Arizona courts have considered whether voters are disenfranchised in cases where Arizona citizens were or might be disqualified from participating in an election. See, e.g., Moore v. City of Page, 148 Ariz. 151, 157–58 (Ct. App. 1986) (“city did not impermissibly disenfranchise voters” where it held an election 45 days after it was called, “thereby preventing unregistered voters from registering before the fifty-day cutoff”); see also Parker v. City of Tucson, 233 Ariz. 422, 431, ¶ 23 (Ct. App. 2013) (holding that, “in order to circulate initiative petitions in Arizona, the circulator’s civil rights must have been restored by the state in which he or she was convicted” of a felony). Arizona courts have also opined whether voters are disenfranchised where redistricting allegedly denied citizens the right to vote. Ariz. Minority Coal. for Fair Redistricting v. Ariz. Indep. Redistricting Comm’n, 211 Ariz. 337, 347, ¶ 27 (Ct. App. 2005) (no disenfranchisement, because no “citizen would be denied the right to vote under the redistricting plans”); Mayor & Council of City of Tucson v. Royal, 20 Ariz. App. 83, 88 (1973) (city redistricting disenfranchised voters who would no longer be able to vote in upcoming election). Finally, Arizona courts have considered voter disenfranchisement in cases where referendum signatures or election results might be invalidated in whole or part. See, e.g., Hunt v. Campbell, 19 Ariz. 254, 266 (1917) (election results); Grounds v. Lawe, 67 Ariz. 176, 184 (1948) (election results); Johnson v. Maehling, 123 Ariz. 15, 19 (1979) (recall petition signatures).

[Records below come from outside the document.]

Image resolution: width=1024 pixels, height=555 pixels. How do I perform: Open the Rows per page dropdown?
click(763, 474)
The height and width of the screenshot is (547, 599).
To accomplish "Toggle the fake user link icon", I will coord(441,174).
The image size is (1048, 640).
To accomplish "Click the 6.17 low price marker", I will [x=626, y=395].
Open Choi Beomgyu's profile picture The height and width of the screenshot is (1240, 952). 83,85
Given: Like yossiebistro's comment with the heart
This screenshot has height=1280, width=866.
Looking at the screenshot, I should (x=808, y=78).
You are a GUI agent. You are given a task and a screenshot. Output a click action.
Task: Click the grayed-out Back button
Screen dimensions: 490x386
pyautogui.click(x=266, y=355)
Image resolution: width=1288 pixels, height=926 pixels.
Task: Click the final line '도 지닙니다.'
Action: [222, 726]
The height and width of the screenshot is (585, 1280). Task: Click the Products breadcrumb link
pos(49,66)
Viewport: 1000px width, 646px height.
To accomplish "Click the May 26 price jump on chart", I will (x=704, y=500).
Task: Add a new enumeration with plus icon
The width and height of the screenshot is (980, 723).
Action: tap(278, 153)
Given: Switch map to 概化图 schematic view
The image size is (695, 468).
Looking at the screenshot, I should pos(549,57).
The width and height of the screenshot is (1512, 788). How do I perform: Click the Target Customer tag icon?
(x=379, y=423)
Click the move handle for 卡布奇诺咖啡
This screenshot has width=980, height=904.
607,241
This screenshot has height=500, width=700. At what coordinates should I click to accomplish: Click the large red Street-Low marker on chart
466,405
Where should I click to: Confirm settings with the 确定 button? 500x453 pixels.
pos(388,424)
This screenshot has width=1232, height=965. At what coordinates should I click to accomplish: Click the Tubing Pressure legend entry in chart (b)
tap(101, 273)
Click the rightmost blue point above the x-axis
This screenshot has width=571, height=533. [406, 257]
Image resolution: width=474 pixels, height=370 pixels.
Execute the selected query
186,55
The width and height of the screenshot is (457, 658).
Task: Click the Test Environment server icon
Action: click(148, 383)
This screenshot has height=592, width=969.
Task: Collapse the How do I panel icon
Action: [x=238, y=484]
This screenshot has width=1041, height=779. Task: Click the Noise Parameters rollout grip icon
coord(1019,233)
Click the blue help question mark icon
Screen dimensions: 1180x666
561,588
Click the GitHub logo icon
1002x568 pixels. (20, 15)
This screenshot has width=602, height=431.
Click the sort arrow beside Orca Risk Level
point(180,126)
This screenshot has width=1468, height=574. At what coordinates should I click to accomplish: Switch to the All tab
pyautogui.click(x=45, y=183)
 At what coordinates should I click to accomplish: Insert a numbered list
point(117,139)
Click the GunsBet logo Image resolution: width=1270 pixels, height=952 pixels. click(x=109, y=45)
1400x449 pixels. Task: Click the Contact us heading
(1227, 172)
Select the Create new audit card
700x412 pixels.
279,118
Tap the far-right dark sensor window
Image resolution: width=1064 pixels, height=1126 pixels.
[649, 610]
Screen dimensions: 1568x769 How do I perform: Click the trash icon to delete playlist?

None of these cases suggests that the Agreement disenfranchises Central Yavapai Fire District voters under either of the theories described above. First, we are aware of no case holding that voters are disenfranchised when they are not asked to vote on something that they are not statutorily required to approve. Here, as discussed above, Arizona law does not require voters to approve fire districts’ agreement to form a joint operating entity pursuant to A.R.S. § 48-805.01, as the Central Yavapai and Chino Valley fire districts did when they formed CAFMA. Even if the Central Yavapai and Chino Valley fire districts had merged, however, that would not necessarily implicate voters’ right to vote, because the applicable statutes provide that neither merger nor consolidation of fire districts always requires voter approval. See A.R.S. § 48-820(H) & (L) (allowing a merger without an election if, among other things, each affected district “obtain[s] written consent to the merger from any single taxpayer residing within each of the affected districts who owns thirty percent or more of the net assessed valuation of the total net assessed valuation of the district as of the date of the district’s resolution [of merger] is submitted to the board of supervisors”); id. § 48-822(C)(9) & (F) (similar rule for consolidations).
You have also suggested a second possible reason why CAFMA or the Agreement might disenfranchise voters: because Central Yavapai Fire District taxpayers are allegedly “subsidizing the operations of the Chino Valley Fire District through [the] Agreement.” We express no opinion about whether such a subsidy is, in fact, occurring. Even if it is, however, we are not aware of any case holding or even suggesting that such a subsidy amounts to disenfranchisement.
Based on the available information, the Agreement discussed herein is valid under Arizona law. It does not disenfranchise Central Yavapai Fire District voters or violate the Arizona Constitution under any of the proffered theories.